Robert Louis Stevenson was a diverse Scottish writer who authored a number of books, essays, poems, and children’s books. He is best known for such action books such as Treasure Island and Kidnapped.
Early life and education
Robert Louis Balfour Stevenson was born November 13, 1850, in Edinburgh, Scotland, the son of a prominent lighthouse engineer. As a child, Stevenson had tuberculosis and weakened lungs as a result.
When he was 17, he began college to study engineering, like his father. However, he soon determined that engineering was not something he was interested in. His father took him on a sea voyage, presumably to help him become interested in lighthouses. However, the voyage inspired him to want to write adventures about the coast and islands and instead decided to pursue a career in literature. His father eventually allowed this, but made him get a law degree too. He passed the bar exam at the age of 25.

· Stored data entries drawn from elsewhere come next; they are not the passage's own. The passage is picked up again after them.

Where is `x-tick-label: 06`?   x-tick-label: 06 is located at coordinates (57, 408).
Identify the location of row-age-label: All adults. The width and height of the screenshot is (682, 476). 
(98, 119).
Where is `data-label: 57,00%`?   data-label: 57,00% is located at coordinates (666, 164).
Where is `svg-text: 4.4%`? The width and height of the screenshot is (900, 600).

After college, he began to travel abroad to find a climate that would agree better with his condition. He wrote about his travels in some of his earlier writings, including An Inland Voyage in 1878 and Travels with a Donkey in the Cevennes in 1879.
In 1876, Stevenson met his wife in France. However, she was married at the time. She returned to California a few months later, and he followed her. In 1879 he traveled from New York to California, where he met up with and married his wife Frances Obsourne, who was divorced by this time. He spent the last five years of his life in Samoa, before dying in Samoa in December of 1894.
Stevenson was a diverse author and wrote a wide range of things, from poems to children’s books to novels. He is perhaps most famous for his adventure novels and stories, many of which include shipwrecks, stolen inheritances, and other such excitement. In 1883 Treasure Island was published, about a young boy who travels with pirates in search of buried treasure. In 1886, both The Strange Case of Dr. Jekyll and Mr. Hyde and Kidnapped were published, then The Black Arrow in 1888 and the Master of the Ballantrae in 1889. These were his most famous adventure stories.
He also wrote essays and criticisms, which were also very well-received. These include Virginibus Puerisque (1881), Familiar Studies of Men and Books (1882), and Memories and Portraits (1887). In addition to this, he wrote a number of travel pieces based on his own adventures and travels. These include The Silverado Squatters (1883), which recounts his visit to a mining camp in California, as well as Across the Plains (1892) and In the South Seas (1896).
In addition to this, he also wrote poetry for children. A Child’s Garden of Verses (1885) is perhaps his most famous, even today. Other poetry collections include Underwoods (1887) and Ballads (1890). He also wrote a number of short stories that were published in his books The New Arabian Nights (1882) and Island Nights’ Entertainments (1893).
Stevenson’s stepson, Lloyd Osbourne, was also a writer. Together, the two collaborated and wrote the novels The Wrong Box (1891) and The Wrecker (1892).
Robert Louis Stevenson was a gifted writer who authored a wide range of books, poems, and literary works that are still enjoyed today.